2. THE BRIDGE: The successful execution of this valuation strategy for OpenAI, despite competition from Gemini, would benefit all involved, including Oracle.
3. THE VERDICT: Oracle stands to benefit if OpenAI can successfully manage its valuation strategy amidst competition.
1. THE FACT: Average price of a Lennar home is back to 2019 prices. This is a key piece of inflation data.
2. THE BRIDGE: The return to 2019 home prices for Lennar is a bullish indicator for the housing market and potentially for the broader economy (due to inflation data implications).
3. THE VERDICT: Lennar's home prices returning to 2019 levels is a bullish sign for the company and the housing sector.
1. THE FACT: Disturbing data about ChatGPT's growth versus Gemini and others. The research says bots are turning into commodities, which plays into Gemini's strong suit.
2. THE BRIDGE: Gemini (Google's AI) is gaining ground against ChatGPT, and the commoditization of AI favors Gemini's position.
3. THE VERDICT: Gemini's strong performance and the commoditization of AI bots are bullish for Google.
1. THE FACT: Disturbing data about ChatGPT's growth versus Gemini and others. The research says bots are turning into commodities, which plays into Gemini's strong suit.
2. THE BRIDGE: Gemini (Google's AI) is gaining ground against ChatGPT, and the commoditization of AI favors Gemini's position.
3. THE VERDICT: Gemini's strong performance and the commoditization of AI bots are bullish for Google.
1. THE FACT: President is targeting defense contractors with dividends and buybacks. Boeing (BA) has neither.
2. THE BRIDGE: Since BA lacks the characteristics being targeted by the President, it is rallying.
3. THE VERDICT: BA is rallying because it's not subject to presidential scrutiny on dividends/buybacks.
1. THE FACT: Cramer states "The banks are all cheap; Capital one is the cheapest of all. It is the one that i think offers most upside and i have felt that for 60 points".
2. THE BRIDGE: Cramer believes the banking sector is undervalued, and specifically identifies Capital One (COF) as the most undervalued with significant upside potential, having held this view for a substantial price movement.
3. THE VERDICT: Capital One (COF) is a cheap bank stock with significant upside potential.
1. THE FACT: "not headed to Texas Roadhouse as much as i think that ones’s going to $200"
2. THE BRIDGE: Cramer explicitly states his belief that Texas Roadhouse (TXRH) stock is headed to $200, indicating a strong bullish conviction.

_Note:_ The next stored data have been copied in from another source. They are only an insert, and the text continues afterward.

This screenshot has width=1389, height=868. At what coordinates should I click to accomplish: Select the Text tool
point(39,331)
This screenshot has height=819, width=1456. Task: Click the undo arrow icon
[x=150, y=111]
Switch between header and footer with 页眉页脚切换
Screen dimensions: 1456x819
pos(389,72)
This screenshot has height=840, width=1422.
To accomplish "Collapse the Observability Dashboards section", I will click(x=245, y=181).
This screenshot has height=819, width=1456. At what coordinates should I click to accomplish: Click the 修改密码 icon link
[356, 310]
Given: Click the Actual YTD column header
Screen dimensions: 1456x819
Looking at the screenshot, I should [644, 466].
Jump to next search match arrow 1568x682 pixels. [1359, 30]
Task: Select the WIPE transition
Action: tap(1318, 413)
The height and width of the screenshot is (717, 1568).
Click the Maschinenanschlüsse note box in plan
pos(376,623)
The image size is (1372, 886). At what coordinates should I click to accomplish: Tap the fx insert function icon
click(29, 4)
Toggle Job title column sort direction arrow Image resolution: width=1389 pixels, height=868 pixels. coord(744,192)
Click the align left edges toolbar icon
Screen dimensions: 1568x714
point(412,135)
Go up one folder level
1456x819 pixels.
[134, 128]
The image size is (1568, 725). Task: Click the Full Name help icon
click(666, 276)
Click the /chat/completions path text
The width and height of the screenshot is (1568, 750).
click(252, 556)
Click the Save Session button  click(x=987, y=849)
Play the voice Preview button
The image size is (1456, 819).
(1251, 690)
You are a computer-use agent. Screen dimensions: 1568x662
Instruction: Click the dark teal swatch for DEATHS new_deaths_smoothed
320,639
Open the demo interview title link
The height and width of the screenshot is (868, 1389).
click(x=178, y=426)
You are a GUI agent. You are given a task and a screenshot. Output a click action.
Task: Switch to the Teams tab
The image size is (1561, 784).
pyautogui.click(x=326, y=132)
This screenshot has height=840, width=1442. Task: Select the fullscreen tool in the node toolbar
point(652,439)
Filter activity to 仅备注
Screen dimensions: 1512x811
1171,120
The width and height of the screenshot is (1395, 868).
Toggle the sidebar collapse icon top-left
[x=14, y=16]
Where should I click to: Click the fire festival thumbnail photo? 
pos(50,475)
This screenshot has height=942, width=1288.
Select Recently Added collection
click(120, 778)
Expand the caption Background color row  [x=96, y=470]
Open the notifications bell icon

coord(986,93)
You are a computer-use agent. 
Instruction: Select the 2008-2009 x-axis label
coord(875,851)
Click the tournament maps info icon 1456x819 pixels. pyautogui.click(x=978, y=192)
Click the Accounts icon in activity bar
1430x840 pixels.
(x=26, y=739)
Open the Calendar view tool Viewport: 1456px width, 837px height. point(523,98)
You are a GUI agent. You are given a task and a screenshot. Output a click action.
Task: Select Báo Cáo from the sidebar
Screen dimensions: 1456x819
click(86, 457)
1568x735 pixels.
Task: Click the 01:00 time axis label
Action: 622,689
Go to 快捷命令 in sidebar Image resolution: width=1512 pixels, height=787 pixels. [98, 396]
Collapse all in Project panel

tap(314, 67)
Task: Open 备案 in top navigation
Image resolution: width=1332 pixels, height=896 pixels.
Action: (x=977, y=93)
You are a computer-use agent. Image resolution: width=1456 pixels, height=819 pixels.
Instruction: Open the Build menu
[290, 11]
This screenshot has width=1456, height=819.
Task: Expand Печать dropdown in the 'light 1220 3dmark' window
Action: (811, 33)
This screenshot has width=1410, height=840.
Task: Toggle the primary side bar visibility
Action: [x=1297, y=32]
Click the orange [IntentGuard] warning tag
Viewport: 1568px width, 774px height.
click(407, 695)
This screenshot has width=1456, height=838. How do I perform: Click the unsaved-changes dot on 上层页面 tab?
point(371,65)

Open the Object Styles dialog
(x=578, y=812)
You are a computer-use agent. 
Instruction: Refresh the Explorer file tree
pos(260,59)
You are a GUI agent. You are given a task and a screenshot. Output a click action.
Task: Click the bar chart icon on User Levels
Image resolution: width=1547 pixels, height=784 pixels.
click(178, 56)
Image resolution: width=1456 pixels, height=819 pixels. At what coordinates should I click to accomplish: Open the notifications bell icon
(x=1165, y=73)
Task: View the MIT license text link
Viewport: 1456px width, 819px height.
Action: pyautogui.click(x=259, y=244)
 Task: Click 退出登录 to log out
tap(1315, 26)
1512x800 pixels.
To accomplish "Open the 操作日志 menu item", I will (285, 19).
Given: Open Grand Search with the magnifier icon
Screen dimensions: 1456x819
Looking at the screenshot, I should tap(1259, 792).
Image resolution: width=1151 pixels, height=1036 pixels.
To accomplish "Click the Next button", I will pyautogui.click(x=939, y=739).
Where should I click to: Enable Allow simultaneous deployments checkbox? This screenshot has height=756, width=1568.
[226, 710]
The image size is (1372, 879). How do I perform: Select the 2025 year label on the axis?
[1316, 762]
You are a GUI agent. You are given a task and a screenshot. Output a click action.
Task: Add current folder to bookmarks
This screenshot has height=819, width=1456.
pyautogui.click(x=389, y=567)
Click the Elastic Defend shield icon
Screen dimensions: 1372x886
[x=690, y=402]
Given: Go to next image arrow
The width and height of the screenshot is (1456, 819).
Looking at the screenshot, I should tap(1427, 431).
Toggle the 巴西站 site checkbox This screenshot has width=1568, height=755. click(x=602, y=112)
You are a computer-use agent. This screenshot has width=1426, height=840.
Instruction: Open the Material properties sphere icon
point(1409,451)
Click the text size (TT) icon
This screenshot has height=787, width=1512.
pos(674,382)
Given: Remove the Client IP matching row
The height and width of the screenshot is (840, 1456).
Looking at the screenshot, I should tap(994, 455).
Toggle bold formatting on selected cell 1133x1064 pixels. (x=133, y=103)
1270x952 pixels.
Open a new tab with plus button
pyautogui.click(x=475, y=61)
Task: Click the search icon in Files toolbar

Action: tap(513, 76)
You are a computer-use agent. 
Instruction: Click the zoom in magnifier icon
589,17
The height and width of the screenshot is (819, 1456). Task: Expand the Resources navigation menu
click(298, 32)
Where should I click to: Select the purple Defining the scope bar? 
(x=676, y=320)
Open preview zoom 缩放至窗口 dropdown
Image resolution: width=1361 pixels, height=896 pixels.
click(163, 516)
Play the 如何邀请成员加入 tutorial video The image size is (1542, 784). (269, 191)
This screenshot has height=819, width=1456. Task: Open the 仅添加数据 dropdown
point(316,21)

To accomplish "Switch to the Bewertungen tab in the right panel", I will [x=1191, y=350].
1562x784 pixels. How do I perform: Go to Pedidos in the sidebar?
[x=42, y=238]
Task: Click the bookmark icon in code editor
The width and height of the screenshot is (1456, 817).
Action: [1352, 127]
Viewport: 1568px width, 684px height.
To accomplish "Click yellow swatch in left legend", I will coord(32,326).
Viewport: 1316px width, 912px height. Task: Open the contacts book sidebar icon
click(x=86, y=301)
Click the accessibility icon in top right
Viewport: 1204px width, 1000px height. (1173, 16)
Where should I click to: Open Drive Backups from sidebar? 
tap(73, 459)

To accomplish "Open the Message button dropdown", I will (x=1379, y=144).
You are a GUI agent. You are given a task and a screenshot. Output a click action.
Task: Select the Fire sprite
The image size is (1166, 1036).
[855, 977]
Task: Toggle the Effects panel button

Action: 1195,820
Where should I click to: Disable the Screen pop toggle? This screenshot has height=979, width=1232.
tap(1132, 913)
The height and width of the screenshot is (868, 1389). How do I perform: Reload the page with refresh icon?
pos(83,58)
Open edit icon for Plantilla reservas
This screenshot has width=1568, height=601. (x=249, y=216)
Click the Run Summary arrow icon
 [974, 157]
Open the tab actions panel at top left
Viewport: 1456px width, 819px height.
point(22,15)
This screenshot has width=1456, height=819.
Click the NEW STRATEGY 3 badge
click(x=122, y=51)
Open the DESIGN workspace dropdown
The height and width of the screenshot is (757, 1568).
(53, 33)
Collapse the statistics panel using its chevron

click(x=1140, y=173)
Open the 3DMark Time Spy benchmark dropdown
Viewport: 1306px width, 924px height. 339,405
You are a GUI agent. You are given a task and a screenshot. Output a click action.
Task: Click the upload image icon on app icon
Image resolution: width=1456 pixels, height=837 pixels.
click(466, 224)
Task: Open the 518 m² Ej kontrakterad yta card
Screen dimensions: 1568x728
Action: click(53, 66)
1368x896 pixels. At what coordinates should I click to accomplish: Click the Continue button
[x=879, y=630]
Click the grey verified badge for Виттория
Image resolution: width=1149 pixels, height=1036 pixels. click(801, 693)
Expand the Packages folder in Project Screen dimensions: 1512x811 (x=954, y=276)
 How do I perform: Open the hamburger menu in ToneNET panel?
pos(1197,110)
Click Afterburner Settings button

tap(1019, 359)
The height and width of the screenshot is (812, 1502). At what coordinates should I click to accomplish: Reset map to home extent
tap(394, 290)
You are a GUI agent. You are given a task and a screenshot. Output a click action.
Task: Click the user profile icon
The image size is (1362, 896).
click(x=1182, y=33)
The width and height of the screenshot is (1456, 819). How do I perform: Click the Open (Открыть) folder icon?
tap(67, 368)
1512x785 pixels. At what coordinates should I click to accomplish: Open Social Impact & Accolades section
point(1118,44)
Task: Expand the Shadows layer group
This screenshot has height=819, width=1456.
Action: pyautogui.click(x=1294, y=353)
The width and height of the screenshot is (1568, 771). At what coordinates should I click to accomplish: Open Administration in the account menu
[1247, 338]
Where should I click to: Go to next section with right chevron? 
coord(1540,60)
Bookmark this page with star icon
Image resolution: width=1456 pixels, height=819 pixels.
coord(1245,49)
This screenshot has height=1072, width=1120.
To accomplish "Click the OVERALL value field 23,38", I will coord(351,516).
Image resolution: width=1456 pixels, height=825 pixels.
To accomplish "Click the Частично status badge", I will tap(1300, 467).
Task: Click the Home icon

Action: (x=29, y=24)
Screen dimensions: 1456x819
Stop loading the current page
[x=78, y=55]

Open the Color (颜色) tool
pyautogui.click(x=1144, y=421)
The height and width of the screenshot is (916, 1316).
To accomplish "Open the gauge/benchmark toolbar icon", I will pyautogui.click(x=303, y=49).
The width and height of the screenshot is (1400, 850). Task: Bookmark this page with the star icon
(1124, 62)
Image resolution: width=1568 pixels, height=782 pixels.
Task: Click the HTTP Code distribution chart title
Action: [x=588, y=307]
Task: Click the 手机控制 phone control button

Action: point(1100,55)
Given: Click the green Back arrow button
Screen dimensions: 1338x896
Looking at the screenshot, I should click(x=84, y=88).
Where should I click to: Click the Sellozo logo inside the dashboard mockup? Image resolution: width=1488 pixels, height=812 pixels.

3. THE VERDICT: Texas Roadhouse (TXRH) is projected to reach $200, indicating a long opportunity.
1. THE FACT: "Please remember that the actual vendor on the Google TPU chips is Broadcom and Hock Tan, ceo of Broadcom, is on the board of Meta. The most likely winner here is Broadcom because that is who Meta would contract with...."
2. THE BRIDGE: Cramer highlights Broadcom's role as the vendor for Google TPU chips and its CEO's board position at Meta, suggesting Broadcom is strategically positioned to win contracts from Meta, implying increased revenue and a positive outlook for AVGO.
3. THE VERDICT: Broadcom (AVGO) is a likely winner due to its role in Google TPU chips and CEO's Meta board position, suggesting a long opportunity.